10 Nov 2021 | 21:20 UTC

US natural gas storage fields inject 7 Bcf as heating season nears

Highlights

East region reports withdrawal

Injection proves less than survey expected

US natural gas stocks increased by single digits as the East region reported a withdrawal, but at least one more net injection remains while global gas demand keeps domestic prices much higher than normal to start the heating season.

Storage fields injected 7 Bcf for the week ended Nov. 5, according to data released by the US Energy Information Administration on Nov. 10. It was much less than the 15 Bcf build expected by a survey of analysts by S&P Global Platts.

The 7 Bcf build for the week was also lower than the five-year average injection of 25 Bcf, ending the eight-week streak of larger-than-normal storage injections that began in early September and reduced the storage inventory deficit from minus 231 Bcf to minus 101 Bcf by late October. The inventory deficit has widened once again.

Working gas inventories increased to 3.618 Tcf. US storage now stands 308 Bcf, or 7.8%, less than the year-ago level of 3.926 Tcf and 119 Bcf, or 3.2%, less than the five-year average of 3.737 Tcf.

US supply and demand balances tightened sharply during the latest storage week, with strong gains in heating demand pushing the market to be nearly 7 Bcf/d tighter compared with the week before, even amid rising production, according to Platts Analytics.

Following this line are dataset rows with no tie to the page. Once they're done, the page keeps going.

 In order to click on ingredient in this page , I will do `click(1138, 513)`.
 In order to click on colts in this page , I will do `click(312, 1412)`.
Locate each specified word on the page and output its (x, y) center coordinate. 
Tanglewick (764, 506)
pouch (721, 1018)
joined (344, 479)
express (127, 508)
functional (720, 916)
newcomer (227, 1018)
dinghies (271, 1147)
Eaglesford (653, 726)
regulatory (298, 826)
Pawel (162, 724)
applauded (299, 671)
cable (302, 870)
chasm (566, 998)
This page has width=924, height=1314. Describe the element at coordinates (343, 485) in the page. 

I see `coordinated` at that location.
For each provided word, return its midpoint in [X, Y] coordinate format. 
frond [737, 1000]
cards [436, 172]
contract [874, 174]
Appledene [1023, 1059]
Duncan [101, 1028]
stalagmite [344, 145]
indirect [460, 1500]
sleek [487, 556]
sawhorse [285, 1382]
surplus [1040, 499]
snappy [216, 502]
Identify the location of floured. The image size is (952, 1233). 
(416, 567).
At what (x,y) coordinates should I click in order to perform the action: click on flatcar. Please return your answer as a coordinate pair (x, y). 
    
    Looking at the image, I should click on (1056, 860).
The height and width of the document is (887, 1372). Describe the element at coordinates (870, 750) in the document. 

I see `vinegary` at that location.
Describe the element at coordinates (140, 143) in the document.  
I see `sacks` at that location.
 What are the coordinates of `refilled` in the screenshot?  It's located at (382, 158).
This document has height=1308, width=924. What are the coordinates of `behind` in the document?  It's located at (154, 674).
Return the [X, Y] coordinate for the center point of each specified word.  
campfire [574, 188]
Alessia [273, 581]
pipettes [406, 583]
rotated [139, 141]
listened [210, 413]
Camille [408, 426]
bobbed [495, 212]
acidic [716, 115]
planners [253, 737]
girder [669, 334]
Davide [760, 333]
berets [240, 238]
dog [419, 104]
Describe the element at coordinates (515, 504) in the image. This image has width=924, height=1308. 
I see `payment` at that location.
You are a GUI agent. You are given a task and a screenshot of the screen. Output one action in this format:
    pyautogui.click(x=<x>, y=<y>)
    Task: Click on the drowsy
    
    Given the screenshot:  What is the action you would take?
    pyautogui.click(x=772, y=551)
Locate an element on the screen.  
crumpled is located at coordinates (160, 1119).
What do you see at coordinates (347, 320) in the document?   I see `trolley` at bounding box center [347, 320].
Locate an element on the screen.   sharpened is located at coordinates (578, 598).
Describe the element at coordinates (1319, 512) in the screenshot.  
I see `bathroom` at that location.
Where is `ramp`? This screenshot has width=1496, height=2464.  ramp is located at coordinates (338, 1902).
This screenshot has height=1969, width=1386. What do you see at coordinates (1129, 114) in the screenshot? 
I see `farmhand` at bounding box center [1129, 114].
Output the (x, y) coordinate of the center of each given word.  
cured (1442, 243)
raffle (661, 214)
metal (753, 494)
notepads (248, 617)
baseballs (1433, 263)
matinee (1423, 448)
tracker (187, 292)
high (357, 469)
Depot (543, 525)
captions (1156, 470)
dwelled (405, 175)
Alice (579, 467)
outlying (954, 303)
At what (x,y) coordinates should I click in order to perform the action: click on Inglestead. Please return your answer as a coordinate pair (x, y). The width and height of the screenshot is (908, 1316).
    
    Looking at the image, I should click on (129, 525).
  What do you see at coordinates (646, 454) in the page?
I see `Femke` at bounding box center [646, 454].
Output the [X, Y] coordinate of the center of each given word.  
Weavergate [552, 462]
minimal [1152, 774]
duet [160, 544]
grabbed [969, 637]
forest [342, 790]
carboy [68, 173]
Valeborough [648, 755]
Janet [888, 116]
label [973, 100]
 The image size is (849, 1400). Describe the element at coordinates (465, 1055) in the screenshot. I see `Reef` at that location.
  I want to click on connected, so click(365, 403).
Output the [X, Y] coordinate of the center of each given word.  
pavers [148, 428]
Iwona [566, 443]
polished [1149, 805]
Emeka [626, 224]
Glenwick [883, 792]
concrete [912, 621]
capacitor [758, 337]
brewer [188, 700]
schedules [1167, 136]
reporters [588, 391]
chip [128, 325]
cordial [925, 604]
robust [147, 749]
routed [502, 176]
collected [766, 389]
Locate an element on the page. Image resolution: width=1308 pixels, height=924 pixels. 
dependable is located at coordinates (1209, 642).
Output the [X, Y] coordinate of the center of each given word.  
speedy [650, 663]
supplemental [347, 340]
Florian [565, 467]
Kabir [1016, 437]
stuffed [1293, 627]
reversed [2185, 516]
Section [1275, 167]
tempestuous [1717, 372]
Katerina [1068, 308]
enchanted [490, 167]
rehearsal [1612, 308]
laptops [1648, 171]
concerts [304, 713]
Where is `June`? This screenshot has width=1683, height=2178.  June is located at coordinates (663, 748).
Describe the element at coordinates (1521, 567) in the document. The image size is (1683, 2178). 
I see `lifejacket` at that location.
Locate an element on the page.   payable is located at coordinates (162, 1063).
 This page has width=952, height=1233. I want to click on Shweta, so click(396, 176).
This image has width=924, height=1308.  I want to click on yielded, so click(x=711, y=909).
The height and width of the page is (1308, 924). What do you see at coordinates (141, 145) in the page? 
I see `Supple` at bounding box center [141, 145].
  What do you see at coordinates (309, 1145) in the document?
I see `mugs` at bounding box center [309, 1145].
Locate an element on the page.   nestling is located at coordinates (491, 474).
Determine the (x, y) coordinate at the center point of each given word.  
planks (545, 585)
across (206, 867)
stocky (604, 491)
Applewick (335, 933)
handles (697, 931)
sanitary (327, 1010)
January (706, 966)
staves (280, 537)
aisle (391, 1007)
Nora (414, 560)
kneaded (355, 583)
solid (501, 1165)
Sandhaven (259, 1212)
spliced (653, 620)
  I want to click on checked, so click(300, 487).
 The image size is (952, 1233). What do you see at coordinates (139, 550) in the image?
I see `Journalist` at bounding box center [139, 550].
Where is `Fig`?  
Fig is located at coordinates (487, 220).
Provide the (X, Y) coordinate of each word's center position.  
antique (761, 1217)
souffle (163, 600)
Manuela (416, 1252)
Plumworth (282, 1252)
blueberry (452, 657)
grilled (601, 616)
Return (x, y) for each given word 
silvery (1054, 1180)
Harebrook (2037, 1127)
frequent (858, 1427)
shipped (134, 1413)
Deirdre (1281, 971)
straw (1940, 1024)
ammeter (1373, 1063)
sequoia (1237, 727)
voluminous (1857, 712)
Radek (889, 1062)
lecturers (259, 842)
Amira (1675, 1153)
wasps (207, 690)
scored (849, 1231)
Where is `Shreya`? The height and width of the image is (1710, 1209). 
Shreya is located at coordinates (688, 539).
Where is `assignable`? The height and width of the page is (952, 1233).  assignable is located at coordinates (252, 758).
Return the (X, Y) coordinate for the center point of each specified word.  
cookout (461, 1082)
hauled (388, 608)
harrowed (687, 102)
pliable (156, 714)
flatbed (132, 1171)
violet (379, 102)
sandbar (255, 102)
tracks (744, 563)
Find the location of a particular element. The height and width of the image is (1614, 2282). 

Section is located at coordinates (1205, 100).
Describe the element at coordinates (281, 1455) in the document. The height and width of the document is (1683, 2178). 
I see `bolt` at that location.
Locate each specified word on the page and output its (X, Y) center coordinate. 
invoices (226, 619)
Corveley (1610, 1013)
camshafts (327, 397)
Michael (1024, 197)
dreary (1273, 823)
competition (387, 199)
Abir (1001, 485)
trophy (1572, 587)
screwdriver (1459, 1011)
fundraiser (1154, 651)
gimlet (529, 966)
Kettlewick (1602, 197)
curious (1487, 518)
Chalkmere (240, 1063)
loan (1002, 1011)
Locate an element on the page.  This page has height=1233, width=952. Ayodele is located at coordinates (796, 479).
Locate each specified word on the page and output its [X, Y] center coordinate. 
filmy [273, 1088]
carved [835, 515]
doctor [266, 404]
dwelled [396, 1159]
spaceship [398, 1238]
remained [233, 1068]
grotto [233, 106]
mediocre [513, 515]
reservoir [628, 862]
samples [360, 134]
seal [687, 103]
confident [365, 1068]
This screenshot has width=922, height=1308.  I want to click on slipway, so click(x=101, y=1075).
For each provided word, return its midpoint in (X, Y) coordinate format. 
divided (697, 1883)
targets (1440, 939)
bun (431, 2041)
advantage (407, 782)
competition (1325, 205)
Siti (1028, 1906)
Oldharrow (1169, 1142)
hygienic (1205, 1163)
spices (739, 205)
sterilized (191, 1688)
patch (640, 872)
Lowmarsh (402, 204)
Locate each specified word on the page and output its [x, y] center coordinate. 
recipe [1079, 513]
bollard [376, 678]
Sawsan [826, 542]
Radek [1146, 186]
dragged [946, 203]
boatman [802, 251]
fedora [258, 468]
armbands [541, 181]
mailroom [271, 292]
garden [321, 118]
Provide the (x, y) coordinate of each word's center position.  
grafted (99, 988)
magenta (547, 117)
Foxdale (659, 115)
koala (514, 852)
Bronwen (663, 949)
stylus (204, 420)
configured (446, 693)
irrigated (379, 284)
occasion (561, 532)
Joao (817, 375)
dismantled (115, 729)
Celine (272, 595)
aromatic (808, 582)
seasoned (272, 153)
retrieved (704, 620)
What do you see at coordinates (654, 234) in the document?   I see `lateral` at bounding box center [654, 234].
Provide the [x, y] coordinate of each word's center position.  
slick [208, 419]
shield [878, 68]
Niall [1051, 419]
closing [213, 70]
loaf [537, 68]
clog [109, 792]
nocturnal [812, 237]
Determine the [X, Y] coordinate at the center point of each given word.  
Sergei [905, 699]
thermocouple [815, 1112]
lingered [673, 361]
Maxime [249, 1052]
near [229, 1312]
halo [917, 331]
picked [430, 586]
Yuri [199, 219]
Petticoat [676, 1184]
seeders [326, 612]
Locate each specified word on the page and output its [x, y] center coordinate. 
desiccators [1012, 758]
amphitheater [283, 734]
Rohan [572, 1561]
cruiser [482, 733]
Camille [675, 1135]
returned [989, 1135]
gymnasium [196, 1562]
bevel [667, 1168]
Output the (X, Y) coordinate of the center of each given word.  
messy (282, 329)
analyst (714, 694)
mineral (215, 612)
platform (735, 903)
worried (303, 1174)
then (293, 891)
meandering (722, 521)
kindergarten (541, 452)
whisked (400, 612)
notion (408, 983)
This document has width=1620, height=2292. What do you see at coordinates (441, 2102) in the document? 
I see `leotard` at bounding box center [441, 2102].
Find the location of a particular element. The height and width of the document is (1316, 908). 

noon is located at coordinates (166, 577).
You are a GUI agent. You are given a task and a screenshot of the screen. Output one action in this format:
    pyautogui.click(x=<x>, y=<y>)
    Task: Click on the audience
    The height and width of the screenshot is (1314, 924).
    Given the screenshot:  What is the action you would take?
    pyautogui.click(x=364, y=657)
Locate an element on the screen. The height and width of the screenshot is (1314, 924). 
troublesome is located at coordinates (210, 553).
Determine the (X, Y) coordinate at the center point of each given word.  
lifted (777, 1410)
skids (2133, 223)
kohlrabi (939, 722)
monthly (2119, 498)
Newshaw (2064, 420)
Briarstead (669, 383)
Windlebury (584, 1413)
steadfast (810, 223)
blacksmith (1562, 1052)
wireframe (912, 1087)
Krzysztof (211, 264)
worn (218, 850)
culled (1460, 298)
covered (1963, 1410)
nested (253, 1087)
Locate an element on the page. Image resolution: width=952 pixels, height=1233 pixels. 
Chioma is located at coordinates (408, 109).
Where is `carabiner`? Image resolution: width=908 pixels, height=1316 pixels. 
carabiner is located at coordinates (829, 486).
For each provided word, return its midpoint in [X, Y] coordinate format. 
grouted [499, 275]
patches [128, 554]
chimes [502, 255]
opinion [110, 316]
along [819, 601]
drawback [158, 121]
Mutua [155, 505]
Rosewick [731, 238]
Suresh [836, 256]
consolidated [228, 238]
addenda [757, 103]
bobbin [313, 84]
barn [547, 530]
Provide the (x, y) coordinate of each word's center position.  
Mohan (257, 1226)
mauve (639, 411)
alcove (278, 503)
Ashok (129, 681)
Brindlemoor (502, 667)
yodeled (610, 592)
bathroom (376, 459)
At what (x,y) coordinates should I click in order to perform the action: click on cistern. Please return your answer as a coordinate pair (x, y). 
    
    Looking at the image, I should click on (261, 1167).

Total supplies for the week averaged 700 MMcf/d higher on strengthening output in the Southeast and Texas cell regions. Downstream, total demand increased by about 7.4 Bcf/d as residential-commercial demand picked up 7.1 Bcf/d week over week and industrial demand added 1.1 Bcf/d over the same period, helping soften the blow of a roughly 800 MMcf/d decline in pipeline flows to Mexico.

The NYMEX Henry Hub December contract fell 8 cents to $4.90/MMBtu, in trading following the release of the EIA's storage report. The remaining winter strip, December through March, shed 8 cents as well.

These latest price developments mark a dramatic shift from just two weeks ago, when the November 2021 Henry Hub contract settled at $6.20/MMBtu. Early cold weather in November this year has been displaced by milder temperatures, and weather forecasts continue to show sustained (relative) warmth possibly through the end of the month, likely paving the way for a prolonged injection season as production has also been rising since the beginning of the month.

Platts Analytics' supply and demand model currently forecasts a 20 Bcf build for the week ending Nov. 12. This would stand in contrast to the 12 Bcf withdrawal reported on average over the past half decade.